Opinion: Passengers should not be kept in the dark over train disruptions
PUBLISHED: 11:06 10 December 2019 | UPDATED: 14:03 11 December 2019
Editor David Powles calls for passengers to be kept better informed of the current disruption to trains in the region.
The fleet of new trains heading to our railway lines over the next few months will be massively beneficial to the region.
For regular travellers on Greater Anglia they will bring better facilities, more comfort and hopefully improved reliability and faster journey times.
This could have positive implications for our economy, businesses and Norfolk as a whole if it helps to smash our reputation of being too hard to reach. There are environmental positives as well.
However, what I think none of us realised, was there would be so much upheaval in getting to that position.
Over the last few weeks we have reported on numerous problems, all over the region, on an almost daily basis. In fact one reader contacted me to ask why we didn't start reporting on days when the trains aren't disrupted, as surely that was now more of a newsworthy event?
This came to a head last week when it emerged that a near tragedy occurred on the Norwich to Sheringham line, in an incident which could have been caused by technical problems on the new fleet. An investigation will determine that. This has seen much more disruption this week as checks are carried out on other routes.
Questions need to be asked, and believe me we are doing so, as to why it took such a serious incident to find out that such an issue exists?
In terms of the disruption in general, I don't have a massive problem with it. In many aspects of life, sometimes you have to go through a period of upheaval and chaos to get to a better place than you were before.
That's the case when you move house, do up your home or, dare I say it, even have children. In all these examples hopefully the pain is eventually worth the gain.

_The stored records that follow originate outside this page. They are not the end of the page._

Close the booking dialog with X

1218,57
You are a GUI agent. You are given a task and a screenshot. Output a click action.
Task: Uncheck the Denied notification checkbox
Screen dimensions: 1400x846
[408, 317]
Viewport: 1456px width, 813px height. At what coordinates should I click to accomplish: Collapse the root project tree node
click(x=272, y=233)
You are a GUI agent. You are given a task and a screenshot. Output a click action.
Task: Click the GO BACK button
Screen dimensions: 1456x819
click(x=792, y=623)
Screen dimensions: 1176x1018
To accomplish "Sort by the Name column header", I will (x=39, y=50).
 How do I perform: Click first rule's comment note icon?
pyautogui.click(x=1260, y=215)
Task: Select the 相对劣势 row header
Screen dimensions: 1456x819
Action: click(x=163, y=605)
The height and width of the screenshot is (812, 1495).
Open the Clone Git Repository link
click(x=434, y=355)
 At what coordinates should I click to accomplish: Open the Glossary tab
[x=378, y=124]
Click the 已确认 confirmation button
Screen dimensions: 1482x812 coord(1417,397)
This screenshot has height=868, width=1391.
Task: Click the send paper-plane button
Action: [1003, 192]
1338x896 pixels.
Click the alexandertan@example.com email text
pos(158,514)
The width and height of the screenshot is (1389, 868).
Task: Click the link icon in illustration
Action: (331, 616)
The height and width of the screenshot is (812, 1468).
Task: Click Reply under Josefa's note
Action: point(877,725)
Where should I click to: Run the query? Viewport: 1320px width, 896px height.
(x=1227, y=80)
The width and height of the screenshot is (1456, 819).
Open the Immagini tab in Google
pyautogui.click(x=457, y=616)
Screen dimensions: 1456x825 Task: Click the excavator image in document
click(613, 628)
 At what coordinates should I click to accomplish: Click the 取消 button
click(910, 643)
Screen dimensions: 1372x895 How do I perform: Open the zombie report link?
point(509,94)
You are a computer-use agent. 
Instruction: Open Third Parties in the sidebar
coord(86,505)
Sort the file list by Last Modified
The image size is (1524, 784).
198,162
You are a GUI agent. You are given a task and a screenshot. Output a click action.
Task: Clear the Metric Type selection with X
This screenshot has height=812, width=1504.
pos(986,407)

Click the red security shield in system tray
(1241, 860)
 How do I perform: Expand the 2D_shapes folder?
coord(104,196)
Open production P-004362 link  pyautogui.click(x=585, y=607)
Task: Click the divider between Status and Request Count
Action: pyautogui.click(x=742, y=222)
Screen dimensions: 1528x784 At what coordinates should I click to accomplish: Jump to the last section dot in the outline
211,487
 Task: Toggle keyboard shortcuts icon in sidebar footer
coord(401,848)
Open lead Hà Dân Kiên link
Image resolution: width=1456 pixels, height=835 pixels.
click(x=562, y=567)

But my issue is with the way passengers have been left largely in the dark as to the fact this upheaval was going to happen.
It's only natural that when Greater Anglia launched the new trains at the tail end of Summer, most people probably expected improvements immediately. That next time they rocked up at a station they would be greeted by a sparkling new service.
However, if it was made 100pc clear to them immediately that for six months or so journeys were likely to be delayed, disrupted and at times maybe even cancelled, but that in the end it would be worth it for such widescale improvements, the paying public would have been left with a choice.
Either put up with it for a short period - or find alternative ways of travelling before returning when the service returns to normal levels.
There is even an argument that train fares should have been reduced for a short period, as a gesture of goodwill, especially when you consider how costly some journey by rail can be.
Instead, from what I've seen, the frustration felt by passengers comes as much from a feeling of being left in the dark, as it does having their lives impacted in such a way.
As Greater Anglia and Network Rail work hard to iron out these problems over the next few weeks I would urge them to keep passengers wholly informed as to what is happening, so they can work out how it will impact their lives and what to do about it.
The last thing any of us want is a fleet of brilliant new trains, but no-one prepared to go on them.
This will be my final column of 2019 and can I say a massive thanks for reading our stories over the past 12 months. In 2019 we've reached a record number of people and whether you come to us via print or online your support is massively appreciated. I'm sure that 2020 is going to be a very interesting year both in this region and elsewhere for a variety of reasons and my team and I will continue to try our very hardest to provide all the news, analysis, entertainment and sport you need. I wish you all a fantastic Christmas and very happy new year.